Seattle City Council passes $275 employee tax

On Monday, the city voted unanimously "to tax the city's largest employers to help address homelessness", write Daniel Beekman and Matt Day in the Seattle Times, but the unanimous vote did not come without considerable strife. Supporters initially called for employers that earn $20 million or more in revenue to pay $500 per employee per year, or about 26 cents per employee hour worked. The tax would end after five years unless renewed by the city.

Seattle's City Council passed a new tax Monday.

Former CKE Restaurants CEO Andy Puzder on Amazon's "disappointment" over the passing of Seattle's new head tax.

The council reached the decision after a weekend of haggling between council members and Mayor Jenny Durkan, who threatened to veto the originally proposed $500 tax per employee.

The money raised supposedly will help Seattle cope with its homelessness crisis, but in squeezing the tech industry, the progressives on the City Council have forgotten something: If you tax something, you risk getting less of it, and certainly fewer jobs isn't the answer to helping the city's homeless.

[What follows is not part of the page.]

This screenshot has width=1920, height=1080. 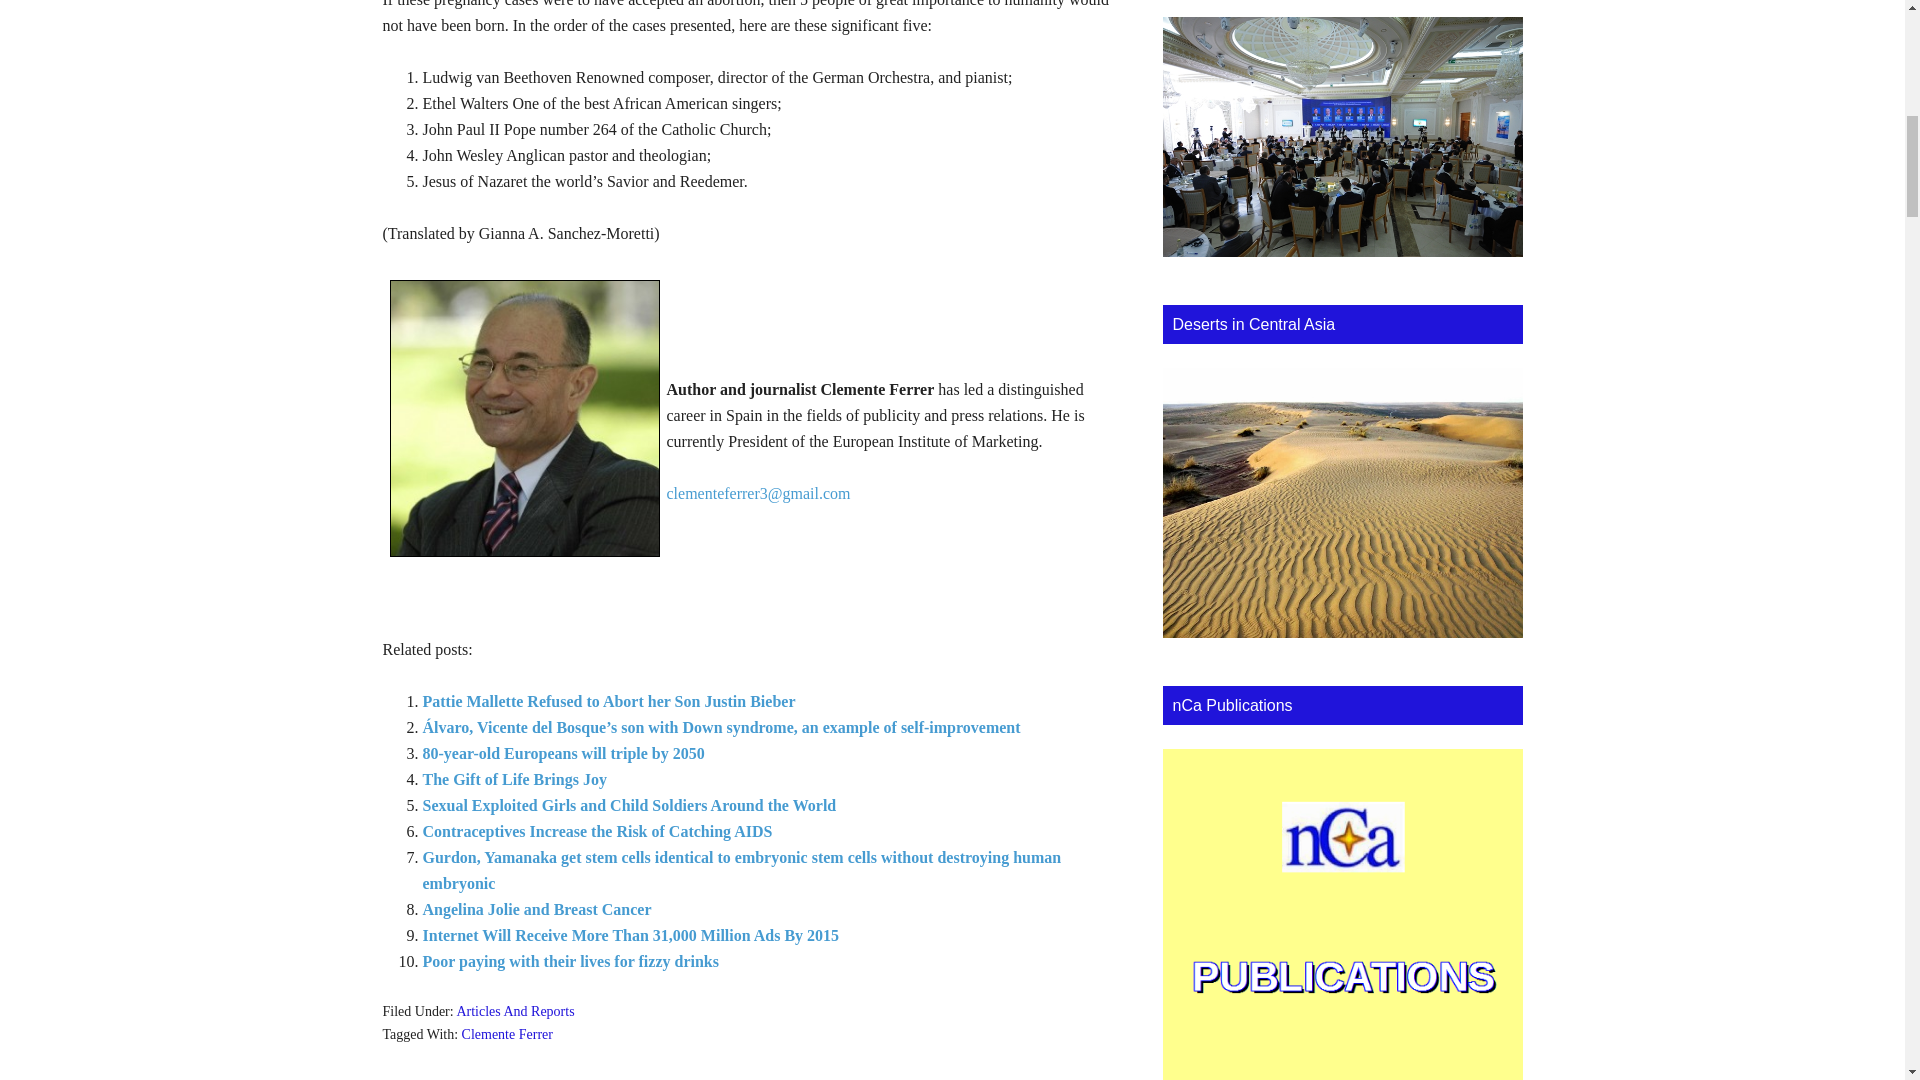 I want to click on Clemente Ferrer, so click(x=507, y=1034).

Unlike the previous proposal, the final tax plan does not require the head tax to transition to a payroll tax. The city says it will use the new funds to combat homelessness. "While we have resumed construction planning for Block 18, we remain very apprehensive about the future created by the council's hostile approach and rhetoric toward larger businesses, which forces us to question our growth here". The business community also fought the city on a legally dubious income tax in 2016. It should reexamine existing programs meant to help the homeless and make sure they are working.

"The battle lines on this issue were more starkly drawn than they have been on numerous other progressive issues that the Seattle city council has pushed in recent years", Nelson told TheDCNF, adding the head tax drew opposition from many divergent interests in the city.

John Kelly, the coffee company's senior vice president of Global Public Affairs and Social Impact, thinks in a similar fashion as that of Herdener, and has said the city "continues to spend without reforming and fail without accountability, while ignoring the plight of hundreds of children sleeping outside".

However, Councilmember Kshama Sawant found fault with the amended proposal's inclusion of a five-year sunset clause. The vice president also questioned possible growth with the new tax burden.

He said Seattle "does not have a revenue problem — it has a spending efficiency problem".

"This not just an Amazon tax, this is a tax on these family owned grocers, and stores like..." The lower rate is expected to generate $47 million a year.

Matt Dubin, attorney and candidate for State Representative in the 36 district, said the tax proposal will do little to solve the homelessness problem but would further divide the community. The Seattle region had the third-highest number of homeless people in the USA and saw 169 homeless deaths previous year.